En un mundo donde los conceptos de democracia y participación ciudadana son celebrados como pilares fundamentales de una sociedad libre, se ha ido colando de manera insidiosa un fenómeno que amenaza con minar estos mismos principios: la despolitización de la política. El término puede sonar paradójico, casi absurdo, pero describe una realidad que está tomando fuerza en muchas democracias modernas, donde el ejercicio de la política se vacía de su contenido ideológico y se transforma en una mera gestión técnica, apartada de los grandes debates sobre el bienestar colectivo.
La despolitización no es un fenómeno nuevo, pero ha adquirido una dimensión preocupante en los últimos años. En lugar de ser un espacio para la confrontación de ideas, la política se convierte cada vez más en un campo dominado por la tecnocracia y el pragmatismo, donde las decisiones importantes se justifican bajo el manto de la "eficiencia" y la "neutralidad". En este proceso, las discusiones sobre justicia social, equidad, y derechos humanos son relegadas a un segundo plano, y las ideologías políticas se presentan como arcaicas, obsoletas, o incluso como obstáculos al progreso.
Uno de los síntomas más evidentes de la despolitización es la creciente influencia de las figuras "apolíticas" o de los "expertos" en la esfera pública. Líderes políticos que se presentan como "gestores" más que como representantes del pueblo, promueven un discurso de eficiencia que parece prescindir del debate político. Para ellos, la política es cuestión de resolver problemas técnicos, y no de enfrentar conflictos de intereses o valores. Este tipo de liderazgo apela a una sociedad que, cansada de la corrupción y los escándalos políticos, busca una alternativa "descontaminada" de la lucha ideológica.
Pero la despolitización de la política no es una solución, sino un síntoma de algo más profundo: una desconexión entre los ciudadanos y las estructuras políticas. Al vaciar la política de su contenido ideológico, se pierde la capacidad de imaginar proyectos colectivos que trasciendan lo inmediato. Las decisiones que antes se debatían en términos de justicia social y derechos humanos ahora se justifican en nombre de la "racionalidad económica" o la "gestión eficiente". En este escenario, la ciudadanía es cada vez menos activa, y la política, en lugar de ser un espacio para la participación y el debate, se convierte en una mera administración de lo existente.
La política despolitizada también abre la puerta a una peligrosa concentración de poder. Los tecnócratas, aunque eficientes en sus funciones, no están sujetos al mismo nivel de escrutinio y rendición de cuentas que los representantes políticos elegidos democráticamente. En muchos casos, las decisiones cruciales que afectan a millones de personas son tomadas por expertos no electos, cuyo criterio puede estar más influenciado por intereses corporativos o globales que por las necesidades del pueblo.
Esta tendencia también tiene implicaciones preocupantes para la democracia. La política, al ser despojada de su dimensión ideológica y transformada en una cuestión de mera eficiencia, se vuelve inaccesible para el ciudadano común. La idea de que la política es solo para los "expertos" desalienta la participación ciudadana y perpetúa una forma de elitismo que aleja aún más a las personas de los centros de poder.

┄┄┄┄┄┄

Problemas por resolver
a) Pasa al inglés esta oración del texto sobre la despolitización: "La despolitización no es un fenómeno nuevo, pero ha adquirido una dimensión preocupante en los últimos años."
b) Según el texto sobre la despolitización, ¿en nombre de qué se justifican ahora las decisiones que antes se debatían en términos de justicia social y derechos humanos?
Los registros no hacen falta para nada de esto.

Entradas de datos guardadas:
┄┄┄┄┄┄

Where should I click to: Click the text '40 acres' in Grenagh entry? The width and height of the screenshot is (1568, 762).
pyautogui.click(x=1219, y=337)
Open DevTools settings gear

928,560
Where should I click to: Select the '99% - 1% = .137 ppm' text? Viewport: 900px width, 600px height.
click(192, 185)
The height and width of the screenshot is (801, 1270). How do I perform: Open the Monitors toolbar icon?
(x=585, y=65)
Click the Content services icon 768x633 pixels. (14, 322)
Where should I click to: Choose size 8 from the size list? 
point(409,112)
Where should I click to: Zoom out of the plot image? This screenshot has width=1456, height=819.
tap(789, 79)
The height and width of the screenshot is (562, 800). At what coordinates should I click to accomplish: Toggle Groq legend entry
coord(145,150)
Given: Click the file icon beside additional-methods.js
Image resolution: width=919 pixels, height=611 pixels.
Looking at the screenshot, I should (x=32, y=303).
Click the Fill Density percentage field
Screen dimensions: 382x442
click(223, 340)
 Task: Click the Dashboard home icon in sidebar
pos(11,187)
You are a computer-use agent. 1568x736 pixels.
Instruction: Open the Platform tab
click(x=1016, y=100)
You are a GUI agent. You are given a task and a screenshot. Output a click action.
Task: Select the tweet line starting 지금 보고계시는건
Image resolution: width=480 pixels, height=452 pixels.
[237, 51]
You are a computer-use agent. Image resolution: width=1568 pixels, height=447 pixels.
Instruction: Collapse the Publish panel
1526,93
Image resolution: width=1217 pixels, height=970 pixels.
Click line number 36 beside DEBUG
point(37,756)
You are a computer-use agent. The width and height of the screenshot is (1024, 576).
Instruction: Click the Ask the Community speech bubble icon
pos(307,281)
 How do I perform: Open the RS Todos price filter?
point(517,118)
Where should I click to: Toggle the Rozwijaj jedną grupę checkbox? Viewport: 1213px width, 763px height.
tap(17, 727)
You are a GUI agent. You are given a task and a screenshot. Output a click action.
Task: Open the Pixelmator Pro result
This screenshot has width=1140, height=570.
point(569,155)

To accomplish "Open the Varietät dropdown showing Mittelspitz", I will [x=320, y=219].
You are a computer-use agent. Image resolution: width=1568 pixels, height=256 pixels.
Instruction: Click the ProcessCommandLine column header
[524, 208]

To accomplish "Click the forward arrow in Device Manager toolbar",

┄┄┄┄┄┄

Soluciones por tarea
a) Depoliticization is not a new phenomenon, but it has taken on a worrying dimension in recent years.

b) En nombre de la "racionalidad económica" o la "gestión eficiente".